6. Build a data frame containing the results as output("output_scraping.csv")

# Solution

### Step 1 - Import the required packages 
We need to import the required packages. This example asks to emulate searching **Kishore Kumar** songs in youtube, which will be accomplished using Selenium. Ensure that
* Selenium is installed on your machine. You can use `pip install selenium` in Anaconda command prompt.
* Copy the webdriver for chrome in a local folder to be used in the examples.
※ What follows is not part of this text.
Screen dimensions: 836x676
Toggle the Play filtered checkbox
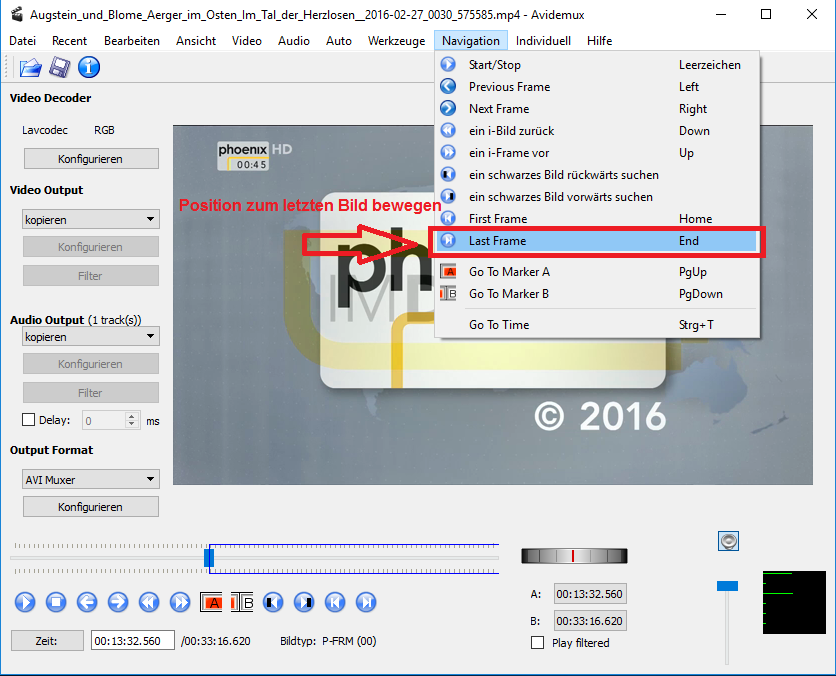pos(538,643)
You can download the driver from [here](https://www.seleniumhq.org/download/)
* Since the imported data will be saved as a data frame before writing to the file, we need to import pandas as well.

In [261]:
# required for all the interactions with the browser
from selenium import webdriver
# required to select various elements on the page by id, name, css, xpath etc
from selenium.webdriver.common.by import By
# to be able to use the standard Keys like RETURN
from selenium.webdriver.common.keys import Keys
# required for manupalting data using data frames etc.
import pandas as pd
# in order to write records to a csv file 
import csv
# induce sleep to wait for navigation to new url
import time
from time import sleep
import numpy as np

### Step 2 -  Initialize the selenium chrome driver 
We need to invoke the webdriver, which means instanciating the chrome webdriver to create a driver object
> ! Ensure your chromewebdriver path matches the path specified below, or update the path appropriately

In [266]:
locationWebDriver = "D:/webdriver/chromedriver.exe"
driver = webdriver.Chrome(locationWebDriver)
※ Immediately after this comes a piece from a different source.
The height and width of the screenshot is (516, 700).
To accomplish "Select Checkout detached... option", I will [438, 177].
### Step 3 - Scrape the top 10 songs of Kishore kumar
In this step we will perform the following actions
* Navigate to the website youtube.com in the instantiated chrome browser.
* Check the element for the **Search** box in the DOM.
* How do you find out the specific element, well follow the next set of instructions
    * Open a separate browser window manually
    * Navigate to https://youtube.com
    * Right click on the **Search** element on the page and choose **Inspect**. You would see the screenshot below
    ![Find Element By ID](search.png)
    * In this case we can use the **Id** of the element which is **"search"**
    * Similarly find the **Id** for the search button next to the text box
* In the **Search** box type Kishore kumar and send the **RETURN** key
* Now in the **Results** page, select all the nodes which contain the song details. Loop through each song node and extract the attributes required using XPath
* Create a data frame with the details of the top 10 song

In [271]:
try:
    # navigate to the website youtube.com
    driver.get("https://youtube.com")
    # find the element by the id search on the page
    search_box = driver.find_element_by_id("search")
    search_box.send_keys("Kishore kumar")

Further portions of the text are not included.